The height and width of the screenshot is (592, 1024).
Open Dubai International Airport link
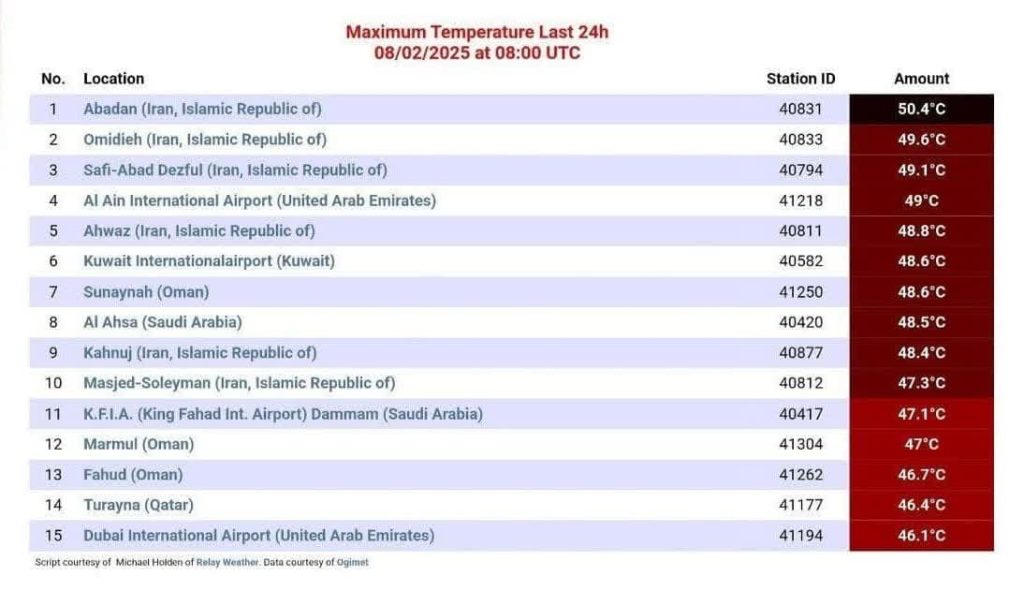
* * *
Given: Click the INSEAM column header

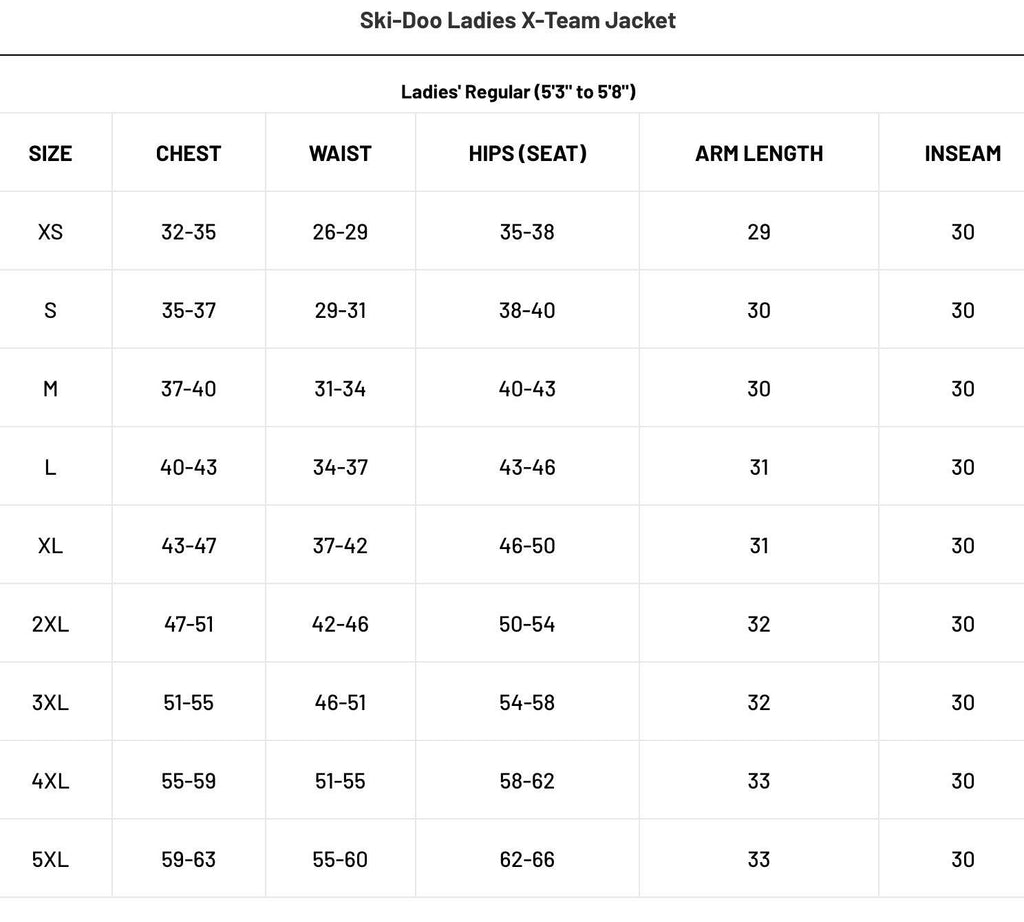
* * *
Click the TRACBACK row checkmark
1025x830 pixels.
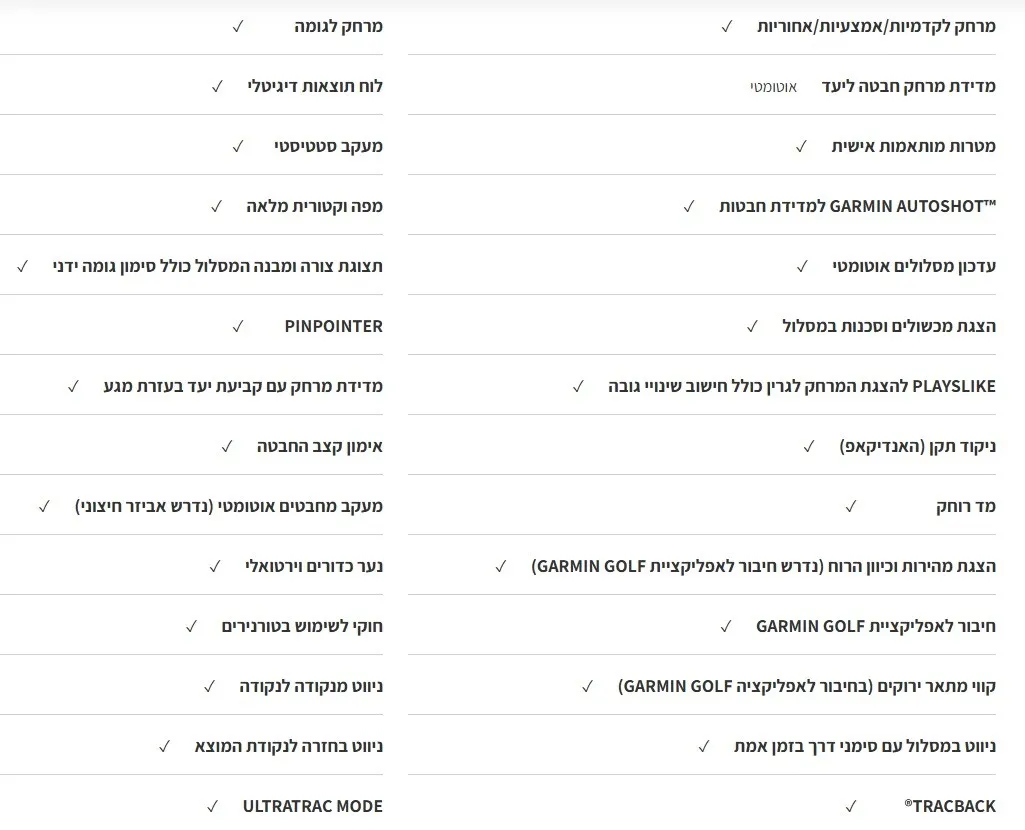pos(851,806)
* * *
_Exercise directions_
Copy, exactly and only, the lines above that begin with the one containing "The height and" and finish with the one containing "Open Dubai International Airport link".

_Exercise result_
The height and width of the screenshot is (592, 1024).
Open Dubai International Airport link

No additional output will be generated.